Directions:
Pull every line with "Cinderella" from the data.

---------------

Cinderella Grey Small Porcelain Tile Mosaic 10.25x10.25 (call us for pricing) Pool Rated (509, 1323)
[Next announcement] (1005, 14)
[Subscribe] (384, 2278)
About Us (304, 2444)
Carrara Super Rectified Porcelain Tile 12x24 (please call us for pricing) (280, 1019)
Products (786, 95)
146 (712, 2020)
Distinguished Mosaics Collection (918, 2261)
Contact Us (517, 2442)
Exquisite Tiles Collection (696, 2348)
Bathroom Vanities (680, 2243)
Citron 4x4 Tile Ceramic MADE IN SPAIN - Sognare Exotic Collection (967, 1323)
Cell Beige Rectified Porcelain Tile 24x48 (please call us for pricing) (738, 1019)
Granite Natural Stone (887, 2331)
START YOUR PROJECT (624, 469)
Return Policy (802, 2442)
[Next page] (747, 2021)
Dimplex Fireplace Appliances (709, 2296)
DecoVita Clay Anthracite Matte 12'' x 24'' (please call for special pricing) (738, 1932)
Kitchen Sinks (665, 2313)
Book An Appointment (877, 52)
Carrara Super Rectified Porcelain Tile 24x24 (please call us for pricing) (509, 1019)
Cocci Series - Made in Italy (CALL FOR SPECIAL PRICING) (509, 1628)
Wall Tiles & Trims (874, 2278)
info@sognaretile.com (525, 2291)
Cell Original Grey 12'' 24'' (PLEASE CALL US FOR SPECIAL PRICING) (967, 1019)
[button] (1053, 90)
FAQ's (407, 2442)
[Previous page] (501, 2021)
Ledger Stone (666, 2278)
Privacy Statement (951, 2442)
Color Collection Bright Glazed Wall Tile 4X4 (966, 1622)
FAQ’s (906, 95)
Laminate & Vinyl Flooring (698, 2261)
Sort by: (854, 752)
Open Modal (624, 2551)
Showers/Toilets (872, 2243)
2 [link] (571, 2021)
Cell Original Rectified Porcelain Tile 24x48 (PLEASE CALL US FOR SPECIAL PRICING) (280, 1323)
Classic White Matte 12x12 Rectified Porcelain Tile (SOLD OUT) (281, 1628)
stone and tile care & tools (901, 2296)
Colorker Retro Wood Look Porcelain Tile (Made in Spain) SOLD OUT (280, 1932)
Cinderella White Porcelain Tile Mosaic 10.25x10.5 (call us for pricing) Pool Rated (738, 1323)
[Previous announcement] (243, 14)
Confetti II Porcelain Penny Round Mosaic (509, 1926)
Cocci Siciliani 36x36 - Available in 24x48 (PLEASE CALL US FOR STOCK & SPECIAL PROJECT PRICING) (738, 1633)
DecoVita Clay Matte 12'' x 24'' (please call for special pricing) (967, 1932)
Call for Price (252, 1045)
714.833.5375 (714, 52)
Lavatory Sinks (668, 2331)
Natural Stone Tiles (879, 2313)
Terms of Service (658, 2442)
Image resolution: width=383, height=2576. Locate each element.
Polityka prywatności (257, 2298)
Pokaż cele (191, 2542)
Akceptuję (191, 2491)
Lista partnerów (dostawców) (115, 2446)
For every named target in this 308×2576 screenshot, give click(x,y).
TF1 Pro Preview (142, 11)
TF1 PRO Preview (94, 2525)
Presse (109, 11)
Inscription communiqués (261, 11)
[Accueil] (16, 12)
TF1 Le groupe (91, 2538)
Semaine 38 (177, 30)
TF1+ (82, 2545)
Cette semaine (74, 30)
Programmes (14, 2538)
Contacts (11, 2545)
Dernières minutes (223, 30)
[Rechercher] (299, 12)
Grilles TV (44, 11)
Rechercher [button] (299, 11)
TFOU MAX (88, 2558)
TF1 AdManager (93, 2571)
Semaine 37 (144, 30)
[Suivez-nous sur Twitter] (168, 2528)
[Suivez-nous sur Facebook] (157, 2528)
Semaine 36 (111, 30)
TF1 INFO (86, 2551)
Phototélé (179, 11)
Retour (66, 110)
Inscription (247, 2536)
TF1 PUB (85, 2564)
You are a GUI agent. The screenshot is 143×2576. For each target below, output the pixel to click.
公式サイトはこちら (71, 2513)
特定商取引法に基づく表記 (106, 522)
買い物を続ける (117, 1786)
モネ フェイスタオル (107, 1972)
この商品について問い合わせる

---------------

Completed task:
Cinderella Grey Small Porcelain Tile Mosaic 10.25x10.25 (call us for pricing) Pool Rated (509, 1323)
Cinderella White Porcelain Tile Mosaic 10.25x10.5 (call us for pricing) Pool Rated (738, 1323)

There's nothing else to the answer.